>> START TEXT SHOWN
Anyone remember freedom of expression?
Can any normal person remember what the row about the Leveson report is about? David Cameron is in favour of regulation of the press (but not the internet?) by a regulator created by Royal Charter. Ed Miliband and Nick Clegg are in favour of the same thing by a regulator approved by an auditor created by statute.
Well, that’s worth having a vote on in the House of Commons on Monday, isn’t it? (The BBC certainly fails to explain what the difference is about.)
What seems remarkable, however, is how the state-regulation knee-jerk seems to be stronger than the freedom-of-expression knee-jerk. When this first blew up, I thought Cameron was right to stand on the side of free expression. But the state-regulators seem to be winning the propaganda war, with everyone pleading the interests of “the victims of press intrusion”.
Protecting people whose privacy has been invaded by journalists is something I would do by getting the police to enforce existing law.
>> END TEXT SHOWN
>> START COLLECTED MATERIAL
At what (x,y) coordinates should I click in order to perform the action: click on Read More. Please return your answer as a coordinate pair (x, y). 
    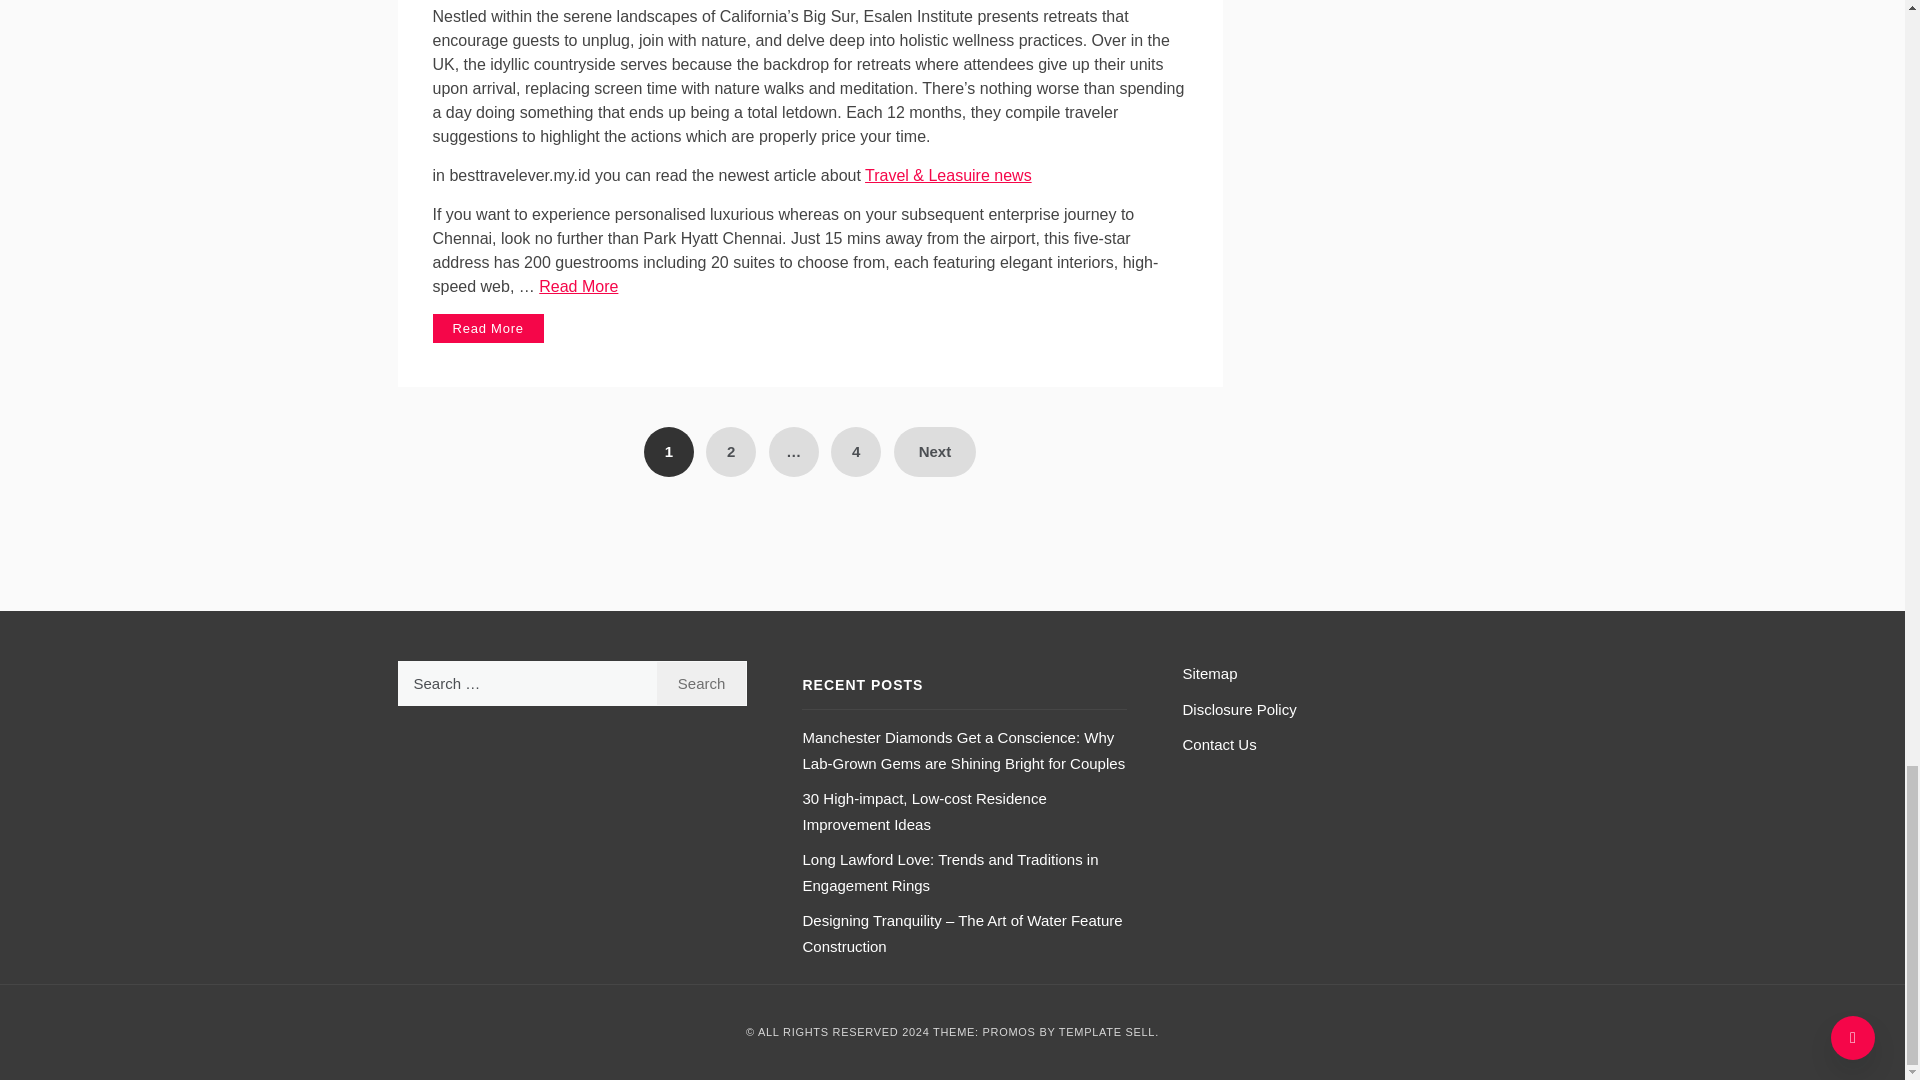
    Looking at the image, I should click on (578, 286).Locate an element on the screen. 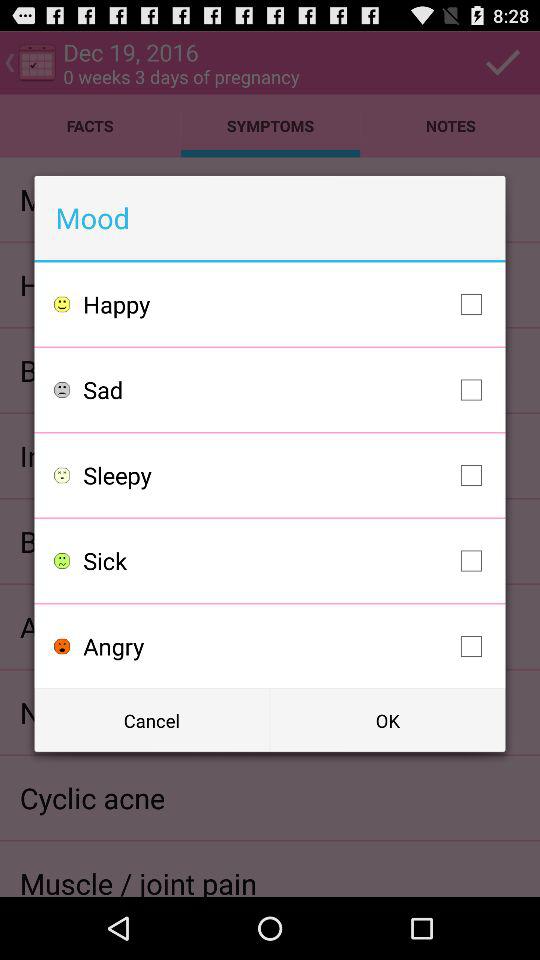 The width and height of the screenshot is (540, 960). scroll until happy checkbox is located at coordinates (288, 304).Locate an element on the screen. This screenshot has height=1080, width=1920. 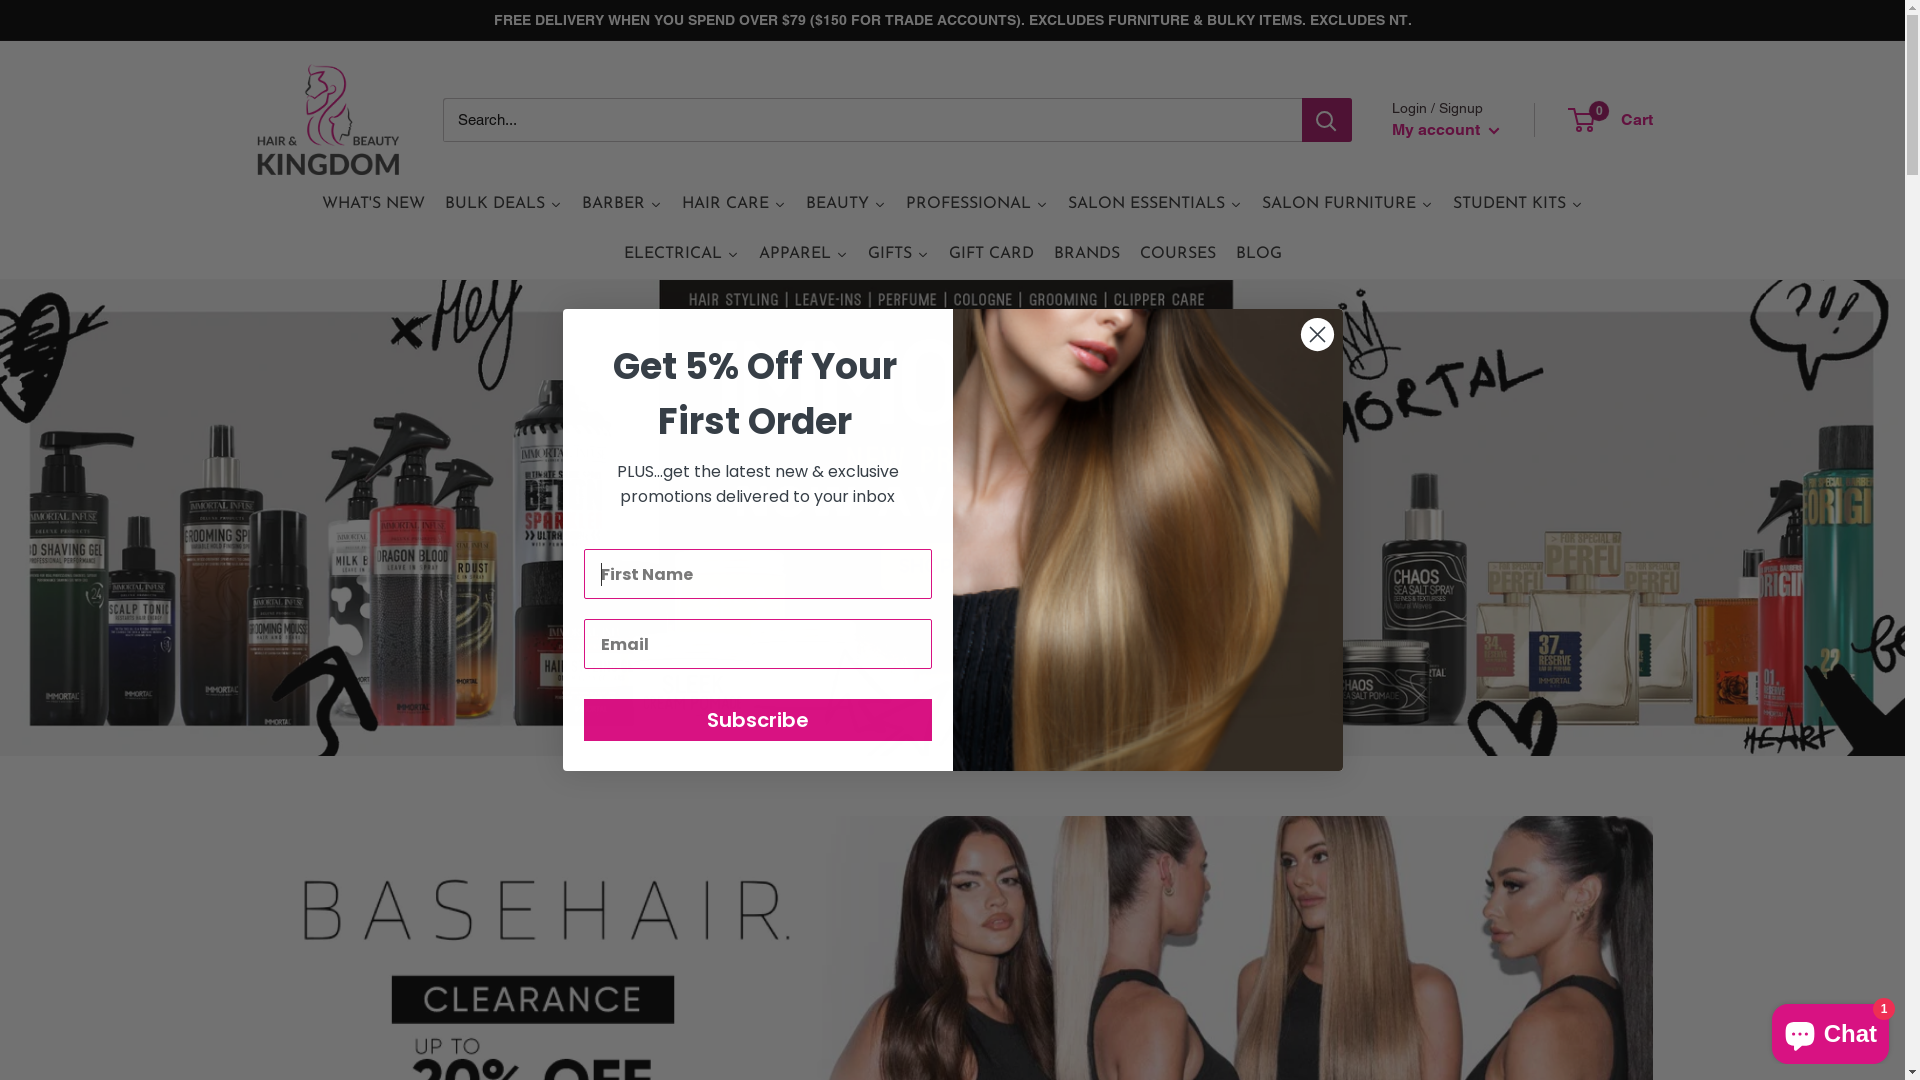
>> END COLLECTED MATERIAL
(AIM OF THE TASK) Reproduce, word for word, the stretch of the Leveson commentary between "Anyone remember freedom" and "created by statute.", inclusive.

(RESULT OF THIS TASK)
Anyone remember freedom of expression?
Can any normal person remember what the row about the Leveson report is about? David Cameron is in favour of regulation of the press (but not the internet?) by a regulator created by Royal Charter. Ed Miliband and Nick Clegg are in favour of the same thing by a regulator approved by an auditor created by statute.